MATERIAL PROVIDED
.....

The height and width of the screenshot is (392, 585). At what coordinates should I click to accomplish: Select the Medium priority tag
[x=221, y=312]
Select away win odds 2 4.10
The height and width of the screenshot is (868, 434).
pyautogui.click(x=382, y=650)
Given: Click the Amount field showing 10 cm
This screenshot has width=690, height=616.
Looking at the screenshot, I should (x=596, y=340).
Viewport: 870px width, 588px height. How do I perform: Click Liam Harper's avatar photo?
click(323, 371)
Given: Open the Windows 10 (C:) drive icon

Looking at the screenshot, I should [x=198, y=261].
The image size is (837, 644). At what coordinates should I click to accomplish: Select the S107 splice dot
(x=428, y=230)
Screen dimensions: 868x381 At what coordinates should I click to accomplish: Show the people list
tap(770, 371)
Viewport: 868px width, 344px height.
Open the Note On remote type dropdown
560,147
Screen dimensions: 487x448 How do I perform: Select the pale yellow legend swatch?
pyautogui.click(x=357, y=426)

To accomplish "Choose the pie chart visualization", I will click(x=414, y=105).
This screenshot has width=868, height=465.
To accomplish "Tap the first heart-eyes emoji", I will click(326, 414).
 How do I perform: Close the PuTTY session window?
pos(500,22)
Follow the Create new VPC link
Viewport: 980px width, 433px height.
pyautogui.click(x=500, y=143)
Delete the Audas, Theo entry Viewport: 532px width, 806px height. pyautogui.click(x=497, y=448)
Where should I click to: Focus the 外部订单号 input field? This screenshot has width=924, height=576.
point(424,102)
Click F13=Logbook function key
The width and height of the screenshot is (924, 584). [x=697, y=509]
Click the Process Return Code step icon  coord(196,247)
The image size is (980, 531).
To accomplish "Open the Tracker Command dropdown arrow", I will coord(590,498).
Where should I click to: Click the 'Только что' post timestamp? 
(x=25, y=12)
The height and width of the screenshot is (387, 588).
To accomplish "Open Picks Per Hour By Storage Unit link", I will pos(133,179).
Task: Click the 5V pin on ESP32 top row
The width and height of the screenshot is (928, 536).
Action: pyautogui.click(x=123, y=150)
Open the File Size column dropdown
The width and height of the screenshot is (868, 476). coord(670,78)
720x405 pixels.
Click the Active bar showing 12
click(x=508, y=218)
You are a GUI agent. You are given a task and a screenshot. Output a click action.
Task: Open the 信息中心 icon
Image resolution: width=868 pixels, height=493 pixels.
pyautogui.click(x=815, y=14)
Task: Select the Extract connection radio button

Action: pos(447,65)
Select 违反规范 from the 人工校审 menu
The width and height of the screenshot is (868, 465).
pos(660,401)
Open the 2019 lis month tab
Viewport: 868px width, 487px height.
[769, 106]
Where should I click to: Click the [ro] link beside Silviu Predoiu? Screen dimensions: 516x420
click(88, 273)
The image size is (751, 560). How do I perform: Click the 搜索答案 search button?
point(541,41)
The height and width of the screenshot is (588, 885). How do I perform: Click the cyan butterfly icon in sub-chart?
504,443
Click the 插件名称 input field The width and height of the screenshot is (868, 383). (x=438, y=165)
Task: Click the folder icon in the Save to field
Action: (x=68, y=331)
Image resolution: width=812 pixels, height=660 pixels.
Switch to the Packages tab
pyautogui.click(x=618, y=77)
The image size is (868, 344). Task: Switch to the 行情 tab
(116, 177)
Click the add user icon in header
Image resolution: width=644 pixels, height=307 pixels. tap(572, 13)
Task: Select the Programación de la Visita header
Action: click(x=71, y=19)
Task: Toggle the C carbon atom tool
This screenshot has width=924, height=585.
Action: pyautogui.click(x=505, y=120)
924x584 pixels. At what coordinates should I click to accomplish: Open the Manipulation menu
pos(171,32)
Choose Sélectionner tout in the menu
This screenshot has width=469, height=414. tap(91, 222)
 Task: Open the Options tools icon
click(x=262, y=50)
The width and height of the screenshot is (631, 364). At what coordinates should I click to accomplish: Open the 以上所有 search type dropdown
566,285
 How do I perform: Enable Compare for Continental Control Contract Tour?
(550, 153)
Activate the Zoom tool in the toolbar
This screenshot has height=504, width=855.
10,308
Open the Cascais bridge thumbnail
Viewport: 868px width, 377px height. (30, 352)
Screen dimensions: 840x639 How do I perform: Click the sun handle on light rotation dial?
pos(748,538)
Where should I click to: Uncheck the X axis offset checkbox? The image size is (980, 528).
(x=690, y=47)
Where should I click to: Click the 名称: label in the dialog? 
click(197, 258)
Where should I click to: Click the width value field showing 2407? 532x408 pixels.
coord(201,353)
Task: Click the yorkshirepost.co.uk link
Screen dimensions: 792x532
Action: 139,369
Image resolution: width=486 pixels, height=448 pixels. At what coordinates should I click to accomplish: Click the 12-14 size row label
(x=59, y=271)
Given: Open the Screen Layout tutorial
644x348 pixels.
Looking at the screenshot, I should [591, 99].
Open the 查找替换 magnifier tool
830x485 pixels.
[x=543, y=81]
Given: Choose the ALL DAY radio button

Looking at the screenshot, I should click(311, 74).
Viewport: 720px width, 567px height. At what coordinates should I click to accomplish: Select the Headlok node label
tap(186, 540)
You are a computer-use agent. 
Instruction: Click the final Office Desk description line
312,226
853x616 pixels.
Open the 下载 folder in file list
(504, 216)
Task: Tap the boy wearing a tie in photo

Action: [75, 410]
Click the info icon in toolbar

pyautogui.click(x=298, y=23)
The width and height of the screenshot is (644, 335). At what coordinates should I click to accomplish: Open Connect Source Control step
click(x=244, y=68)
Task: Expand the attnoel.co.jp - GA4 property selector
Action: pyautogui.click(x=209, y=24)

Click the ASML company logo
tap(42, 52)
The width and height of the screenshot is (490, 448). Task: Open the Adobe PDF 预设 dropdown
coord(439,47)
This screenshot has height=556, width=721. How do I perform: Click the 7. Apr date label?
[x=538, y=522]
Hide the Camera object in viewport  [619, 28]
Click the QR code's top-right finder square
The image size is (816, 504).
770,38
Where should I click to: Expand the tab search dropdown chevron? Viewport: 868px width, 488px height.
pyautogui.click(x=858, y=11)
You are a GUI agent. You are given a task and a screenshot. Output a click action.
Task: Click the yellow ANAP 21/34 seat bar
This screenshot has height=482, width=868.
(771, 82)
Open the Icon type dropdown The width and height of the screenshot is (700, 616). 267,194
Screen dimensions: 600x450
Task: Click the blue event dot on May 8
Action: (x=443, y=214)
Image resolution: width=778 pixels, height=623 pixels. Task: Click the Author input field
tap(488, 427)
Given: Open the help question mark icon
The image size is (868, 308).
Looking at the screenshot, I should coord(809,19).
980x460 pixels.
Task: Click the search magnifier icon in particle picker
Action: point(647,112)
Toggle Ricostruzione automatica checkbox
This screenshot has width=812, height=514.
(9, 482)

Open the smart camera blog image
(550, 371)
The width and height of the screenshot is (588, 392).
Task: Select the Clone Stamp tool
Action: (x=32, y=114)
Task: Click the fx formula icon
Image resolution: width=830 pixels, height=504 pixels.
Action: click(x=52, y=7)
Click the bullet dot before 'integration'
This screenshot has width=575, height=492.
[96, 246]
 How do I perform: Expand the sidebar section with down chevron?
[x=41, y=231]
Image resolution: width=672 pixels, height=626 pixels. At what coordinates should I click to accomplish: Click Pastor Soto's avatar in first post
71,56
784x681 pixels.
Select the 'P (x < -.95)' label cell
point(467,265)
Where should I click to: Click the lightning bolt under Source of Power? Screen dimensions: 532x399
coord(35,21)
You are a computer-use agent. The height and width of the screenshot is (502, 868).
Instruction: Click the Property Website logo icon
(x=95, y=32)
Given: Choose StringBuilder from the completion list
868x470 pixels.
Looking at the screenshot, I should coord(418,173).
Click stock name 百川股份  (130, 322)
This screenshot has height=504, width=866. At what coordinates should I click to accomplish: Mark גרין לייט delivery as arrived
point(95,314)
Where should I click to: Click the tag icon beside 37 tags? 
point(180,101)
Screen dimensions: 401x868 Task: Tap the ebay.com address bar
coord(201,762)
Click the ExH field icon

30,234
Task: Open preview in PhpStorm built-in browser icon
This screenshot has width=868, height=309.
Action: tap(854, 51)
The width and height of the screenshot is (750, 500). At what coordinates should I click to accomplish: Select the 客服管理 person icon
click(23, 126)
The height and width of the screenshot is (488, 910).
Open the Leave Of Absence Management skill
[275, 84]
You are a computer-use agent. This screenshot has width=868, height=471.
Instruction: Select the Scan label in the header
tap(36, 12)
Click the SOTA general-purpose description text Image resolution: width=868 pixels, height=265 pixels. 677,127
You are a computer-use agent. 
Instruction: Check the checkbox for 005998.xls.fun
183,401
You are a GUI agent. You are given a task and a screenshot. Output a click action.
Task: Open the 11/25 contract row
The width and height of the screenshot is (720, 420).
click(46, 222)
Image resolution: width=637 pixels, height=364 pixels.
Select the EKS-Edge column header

.....

WHAT TO DO
Which lines of the material above hold the string "computer"? Pull them out.

ANSWER TO THE PROBLEM
You are a computer-use agent. 
You are a computer-use agent. The height and width of the screenshot is (502, 868).
You are a computer-use agent. This screenshot has width=868, height=471.
You are a computer-use agent. 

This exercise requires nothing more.